| Problem statement |
Write the data out again exactly, with no pictures.

-- Task inputs follows --

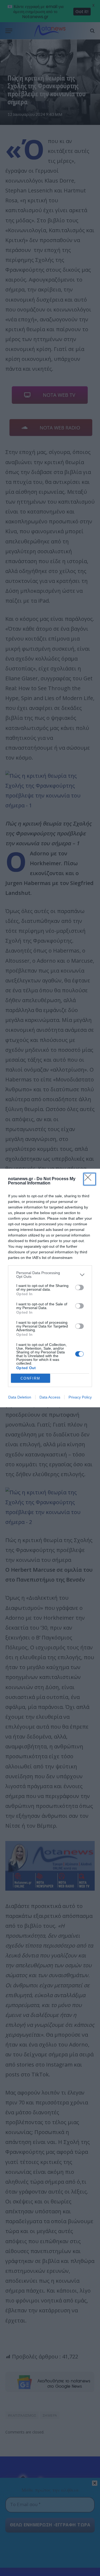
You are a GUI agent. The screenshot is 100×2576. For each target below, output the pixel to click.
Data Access (49, 1397)
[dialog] (50, 1288)
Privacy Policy (80, 1397)
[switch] (79, 1287)
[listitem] (50, 1274)
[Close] (90, 1179)
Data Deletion (19, 1397)
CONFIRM (30, 1378)
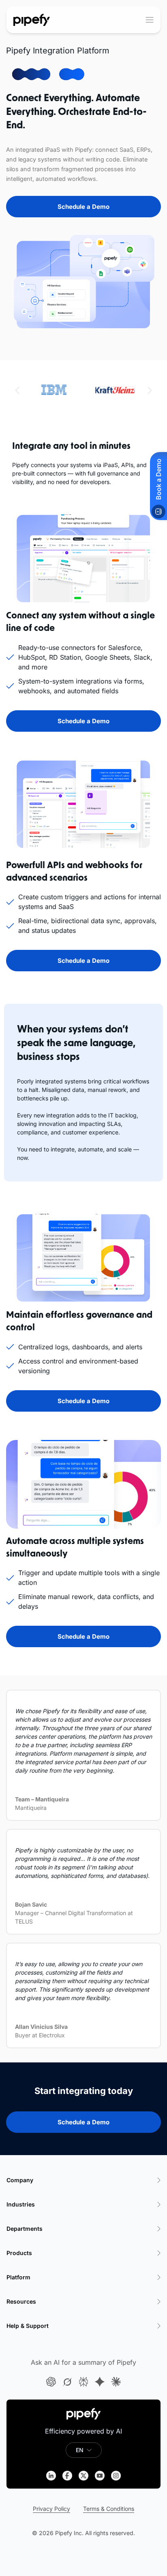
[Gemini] (100, 2382)
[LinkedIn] (51, 2475)
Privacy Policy (51, 2508)
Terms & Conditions (108, 2508)
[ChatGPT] (51, 2382)
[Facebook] (67, 2475)
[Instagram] (116, 2475)
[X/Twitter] (83, 2475)
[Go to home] (31, 19)
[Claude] (116, 2382)
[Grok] (67, 2382)
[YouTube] (100, 2475)
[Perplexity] (83, 2382)
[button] (17, 390)
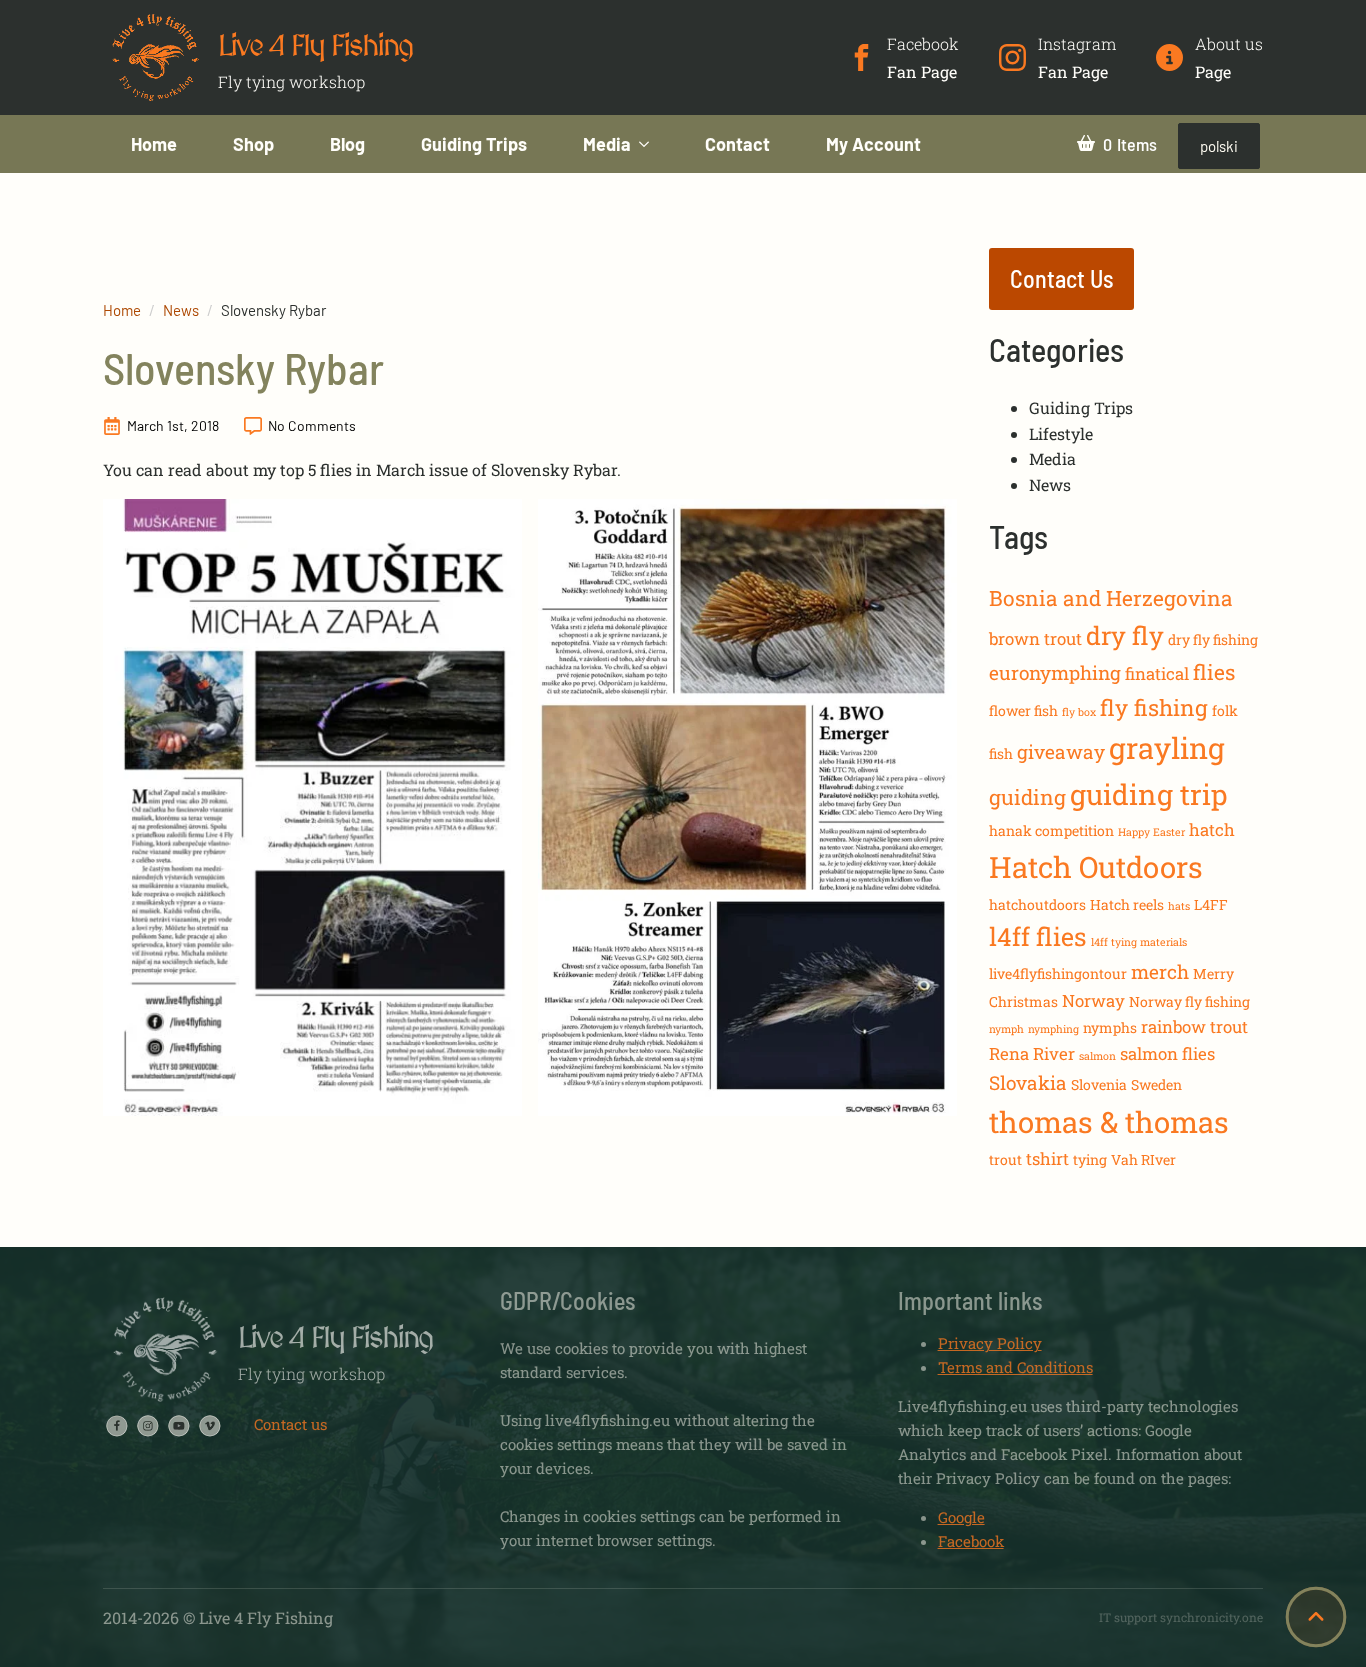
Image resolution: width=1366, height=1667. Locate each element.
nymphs (1110, 1027)
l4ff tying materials (1139, 942)
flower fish (1023, 710)
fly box (1079, 712)
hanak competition (1051, 830)
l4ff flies (1038, 936)
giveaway (1061, 751)
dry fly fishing (1213, 639)
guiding (1027, 797)
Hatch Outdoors (1096, 866)
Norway (1093, 1000)
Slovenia (1099, 1084)
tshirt (1047, 1158)
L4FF (1211, 904)
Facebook (971, 1541)
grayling (1167, 747)
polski (1219, 146)
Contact (737, 144)
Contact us (290, 1424)
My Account (873, 144)
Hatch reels (1127, 904)
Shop (253, 144)
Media (607, 144)
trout (1005, 1159)
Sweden (1156, 1084)
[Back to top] (1316, 1617)
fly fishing (1154, 707)
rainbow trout (1194, 1026)
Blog (347, 144)
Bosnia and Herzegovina (1111, 598)
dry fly (1125, 635)
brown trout (1035, 638)
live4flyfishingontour (1058, 973)
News (181, 310)
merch (1160, 971)
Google (961, 1517)
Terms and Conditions (1015, 1367)
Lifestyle (1061, 433)
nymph (1006, 1029)
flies (1214, 672)
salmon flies (1167, 1053)
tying (1090, 1159)
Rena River (1032, 1053)
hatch (1212, 829)
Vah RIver (1143, 1159)
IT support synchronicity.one (1181, 1617)
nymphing (1053, 1029)
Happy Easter (1151, 832)
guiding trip (1148, 794)
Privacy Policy (990, 1343)
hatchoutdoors (1037, 904)
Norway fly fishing (1189, 1001)
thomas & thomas (1109, 1121)
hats (1179, 906)
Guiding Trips (474, 144)
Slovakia (1028, 1082)
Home (154, 144)
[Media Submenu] (654, 144)
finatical (1157, 673)
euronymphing (1055, 672)
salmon (1097, 1056)
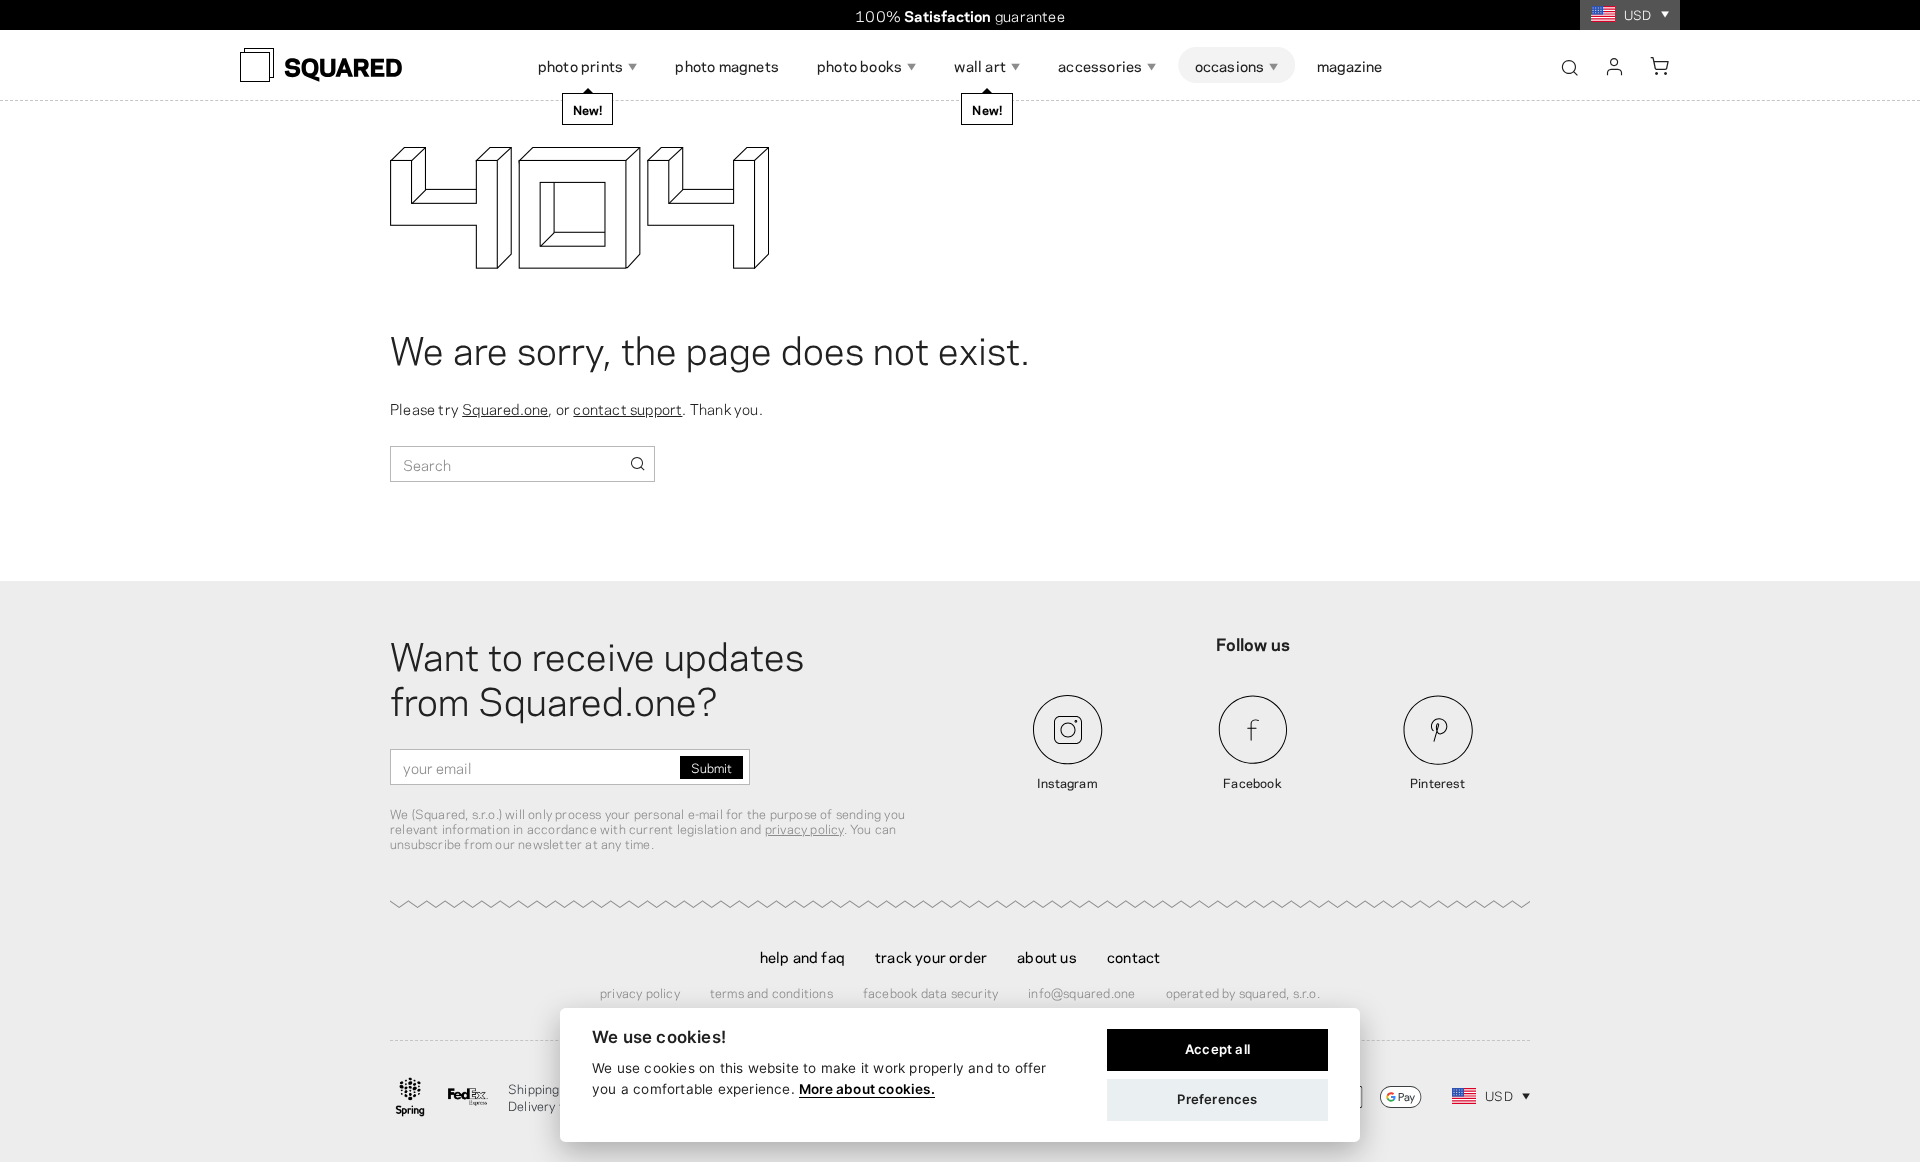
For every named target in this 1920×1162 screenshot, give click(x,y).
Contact (1133, 956)
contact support (627, 408)
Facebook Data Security (930, 992)
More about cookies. (867, 1089)
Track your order (931, 956)
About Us (1047, 956)
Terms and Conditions (771, 992)
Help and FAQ (802, 956)
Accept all (1217, 1049)
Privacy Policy (640, 992)
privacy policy (804, 828)
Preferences (1217, 1099)
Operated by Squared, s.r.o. (1243, 992)
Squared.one (505, 408)
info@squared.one (1081, 992)
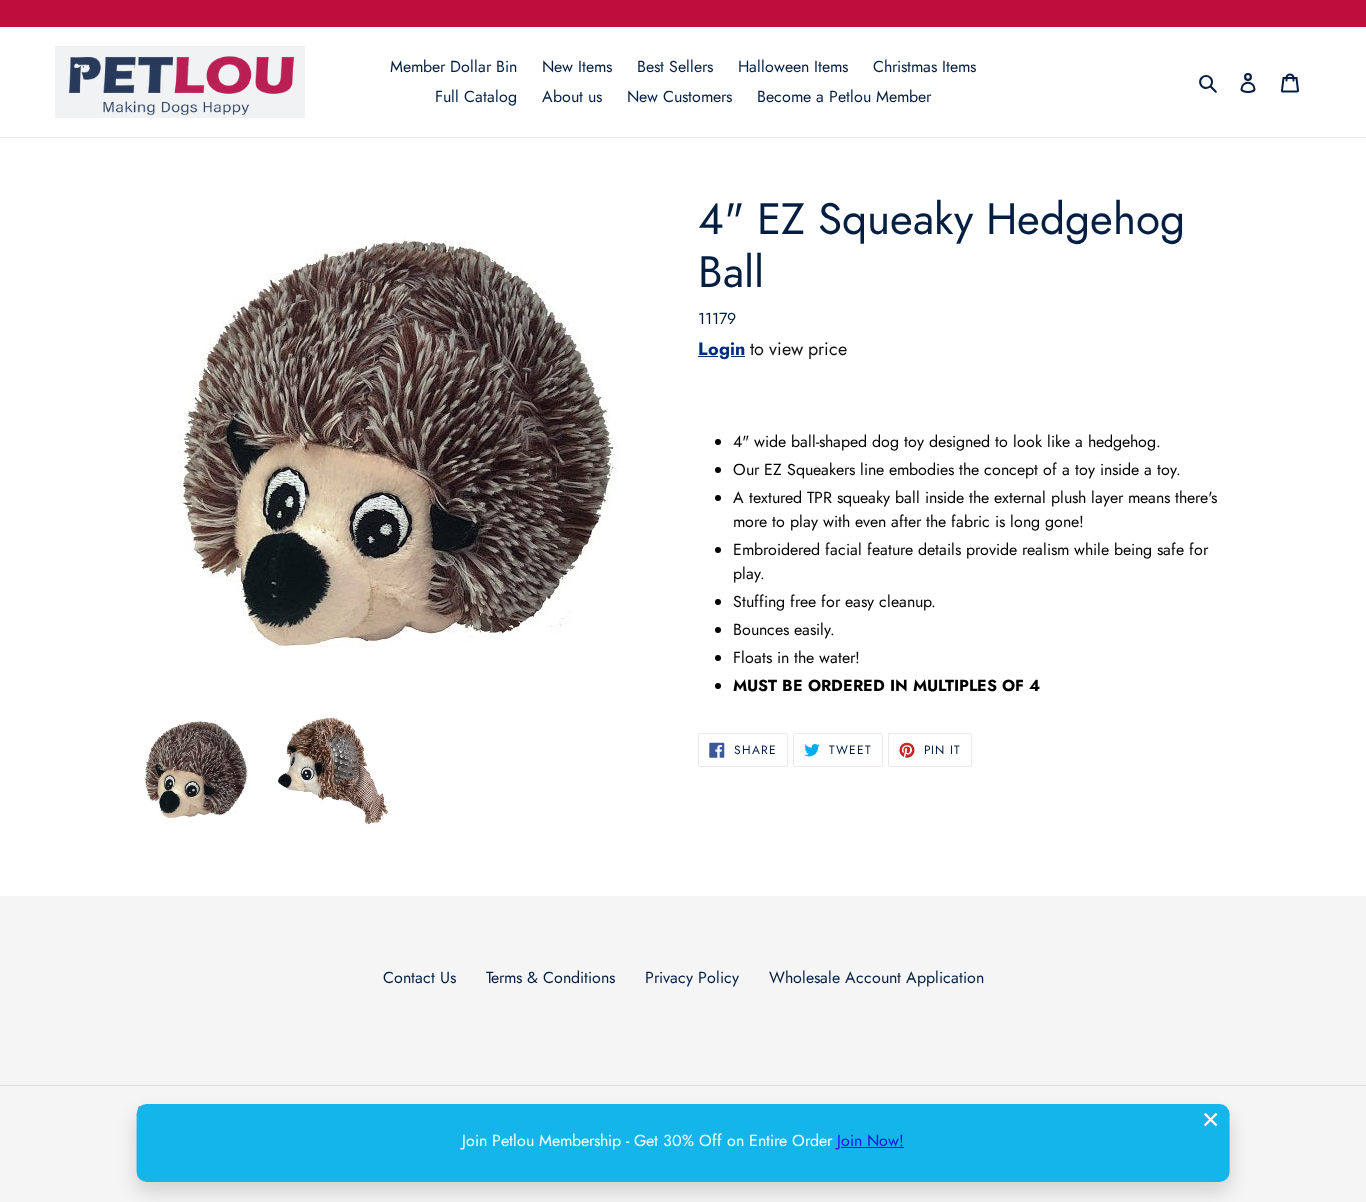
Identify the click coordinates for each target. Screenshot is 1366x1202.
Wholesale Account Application (876, 977)
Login (721, 349)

-- Task inputs concluded --

| Task solution |
You are a GUI agent. The screenshot is 100×2576. For each target below, output the pixel to click.
Data Access (49, 1397)
[dialog] (50, 1288)
Privacy Policy (80, 1397)
[switch] (79, 1287)
[listitem] (50, 1274)
[Close] (90, 1179)
Data Deletion (19, 1397)
CONFIRM (30, 1378)
[Gemini] (100, 2382)
[LinkedIn] (51, 2475)
Privacy Policy (51, 2508)
Terms & Conditions (108, 2508)
[ChatGPT] (51, 2382)
[Facebook] (67, 2475)
[Instagram] (116, 2475)
[X/Twitter] (83, 2475)
[Go to home] (31, 19)
[Claude] (116, 2382)
[Grok] (67, 2382)
[YouTube] (100, 2475)
[Perplexity] (83, 2382)
[button] (17, 390)
Image resolution: width=1366, height=1667. Locate each element.
nymphs (1110, 1027)
l4ff tying materials (1139, 942)
flower fish (1023, 710)
fly box (1079, 712)
hanak competition (1051, 830)
l4ff flies (1038, 936)
giveaway (1061, 751)
dry fly fishing (1213, 639)
guiding (1027, 797)
Hatch Outdoors (1096, 866)
Norway (1093, 1000)
Slovenia (1099, 1084)
tshirt (1047, 1158)
L4FF (1211, 904)
Facebook (971, 1541)
grayling (1167, 747)
polski (1219, 146)
Contact (737, 144)
Contact us (290, 1424)
My Account (873, 144)
Hatch reels (1127, 904)
Shop (253, 144)
Media (607, 144)
trout (1005, 1159)
Sweden (1156, 1084)
[Back to top] (1316, 1617)
fly fishing (1154, 707)
rainbow trout (1194, 1026)
Blog (347, 144)
Bosnia and Herzegovina (1111, 598)
dry fly (1125, 635)
brown trout (1035, 638)
live4flyfishingontour (1058, 973)
News (181, 310)
merch (1160, 971)
Google (961, 1517)
Terms and Conditions (1015, 1367)
Lifestyle (1061, 433)
nymph (1006, 1029)
flies (1214, 672)
salmon flies (1167, 1053)
tying (1090, 1159)
Rena River (1032, 1053)
hatch (1212, 829)
Vah RIver (1143, 1159)
IT support synchronicity.one (1181, 1617)
nymphing (1053, 1029)
Happy Easter (1151, 832)
guiding trip (1148, 794)
Privacy Policy (990, 1343)
hatchoutdoors (1037, 904)
Norway fly fishing (1189, 1001)
thomas & thomas (1109, 1121)
hats (1179, 906)
Guiding Trips (474, 144)
Slovakia (1028, 1082)
Home (154, 144)
[Media Submenu] (654, 144)
finatical (1157, 673)
euronymphing (1055, 672)
salmon (1097, 1056)
For every named target in this 1920×1162 screenshot, give click(x,y).
Contact (1133, 956)
contact support (627, 408)
Facebook Data Security (930, 992)
More about cookies. (867, 1089)
Track your order (931, 956)
About Us (1047, 956)
Terms and Conditions (771, 992)
Help and FAQ (802, 956)
Accept all (1217, 1049)
Privacy Policy (640, 992)
privacy policy (804, 828)
Preferences (1217, 1099)
Operated by Squared, s.r.o. (1243, 992)
Squared.one (505, 408)
info@squared.one (1081, 992)
Identify the click coordinates for each target. Screenshot is 1366x1202.
Wholesale Account Application (876, 977)
Login (721, 349)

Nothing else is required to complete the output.